I guess my point is that however Trinity looks, it has a lot on its plate. I mean, it's wonderful that a Trinity system is one single application, and things that ought to be close to each other in code can be... but there's still a lot of concerns. Sometimes the abstraction leaks. You can practically see that server-code block glare in paranoid suspicion at that client-code block. And, while Trinity of course has something much more unified than SQL syntax, sometimes you'd feel a little bump in the floor when transitioning from model code to DB code.
But I could imagine liking Trinity a lot. Instead of writing one page Perl 6 and two pages JavaScript, I'd just implement the code once in Trinity. Instead of describing the model once for the server and once for the database, I'd just describe it once. Parallel universe, color me jealous.
But back to our world with three inevitable tiers. I've been thinking about what would make me feel better about the whole ui-app-db impedance mismatch. And, I haven't tried it out yet, but I've decided I want to borrow a leaf from 007 development. In 007, basically when we've found things that might go wrong during development, we've turned those things into tests. These are not testing the behavior of the system, but the source code itself. Call them consistency tests. We really like them; they make us feel ridiculous for making silly consistency mistakes, but also grateful that the test suite caught them before we pushed. (And if we accidentally push, then TravisCI notifies us that the branch is failing.)

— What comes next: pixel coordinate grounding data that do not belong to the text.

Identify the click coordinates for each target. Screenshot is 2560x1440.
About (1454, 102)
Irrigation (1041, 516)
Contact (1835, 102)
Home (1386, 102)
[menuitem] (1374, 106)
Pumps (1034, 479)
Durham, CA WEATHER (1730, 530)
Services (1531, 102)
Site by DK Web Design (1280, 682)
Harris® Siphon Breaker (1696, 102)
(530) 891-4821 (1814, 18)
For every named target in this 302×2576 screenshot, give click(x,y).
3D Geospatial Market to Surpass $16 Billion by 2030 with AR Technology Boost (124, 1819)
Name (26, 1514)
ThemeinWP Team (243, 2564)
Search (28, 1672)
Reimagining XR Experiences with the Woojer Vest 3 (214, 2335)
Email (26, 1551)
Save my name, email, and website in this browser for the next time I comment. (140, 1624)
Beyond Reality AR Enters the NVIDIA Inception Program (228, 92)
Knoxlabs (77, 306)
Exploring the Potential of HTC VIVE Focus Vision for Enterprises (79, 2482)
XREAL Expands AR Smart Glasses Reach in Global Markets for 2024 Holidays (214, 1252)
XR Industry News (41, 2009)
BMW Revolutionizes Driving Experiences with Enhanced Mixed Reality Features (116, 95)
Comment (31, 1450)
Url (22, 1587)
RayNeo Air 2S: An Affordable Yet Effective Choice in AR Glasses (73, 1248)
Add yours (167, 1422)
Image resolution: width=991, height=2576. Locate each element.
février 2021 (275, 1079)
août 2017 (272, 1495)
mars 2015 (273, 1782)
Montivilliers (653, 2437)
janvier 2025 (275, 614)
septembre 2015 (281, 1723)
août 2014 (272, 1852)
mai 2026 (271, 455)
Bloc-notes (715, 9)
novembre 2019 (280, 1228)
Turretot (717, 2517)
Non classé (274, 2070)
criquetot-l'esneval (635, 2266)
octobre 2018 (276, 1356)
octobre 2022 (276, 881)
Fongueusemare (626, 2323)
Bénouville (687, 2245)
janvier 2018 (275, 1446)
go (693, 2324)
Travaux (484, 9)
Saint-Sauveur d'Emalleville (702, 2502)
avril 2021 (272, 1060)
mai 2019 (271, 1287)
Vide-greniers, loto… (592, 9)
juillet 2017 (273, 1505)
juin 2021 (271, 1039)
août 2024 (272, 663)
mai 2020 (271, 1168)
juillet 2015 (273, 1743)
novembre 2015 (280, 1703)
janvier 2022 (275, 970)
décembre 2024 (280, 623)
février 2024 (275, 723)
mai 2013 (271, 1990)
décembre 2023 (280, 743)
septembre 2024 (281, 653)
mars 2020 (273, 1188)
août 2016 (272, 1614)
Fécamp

What needs testing? As so often, the interfaces. In this case, the surface areas between frontend/app, and between app/database.
Here's what I'm imagining. The frontend and app are only allowed to talk to each other in certain pre-approved ways. The tests make sure that each source file doesn't color outside of the line. (Need to make that code analysis robust enough.) Ditto with the app and database.
I figure I could use something pre-existing like Swagger for the frontend/app interaction. For the app/db interaction, actually using the database schema itself as the canonical source of truth seems like a decent idea.
Maybe it makes sense to have both static tests (which check the source code), and runtime tests (which mock the appropriate components and check that the results match in practice). Yes, that sounds about robust enough. (I'm a little unsure how to do this with the client code. Will I need to run it headless, using PhantomJS? Will that be enough? I might need to refactor just to expose the right kind of information for the tests.)
That would give me confidence that I'm not breaking anything when I'm refactoring my game. And it might make me feel a little bit better about the Trinity language being in a parallel universe and not in this one.
I might write a follow-up post after I've tried this out.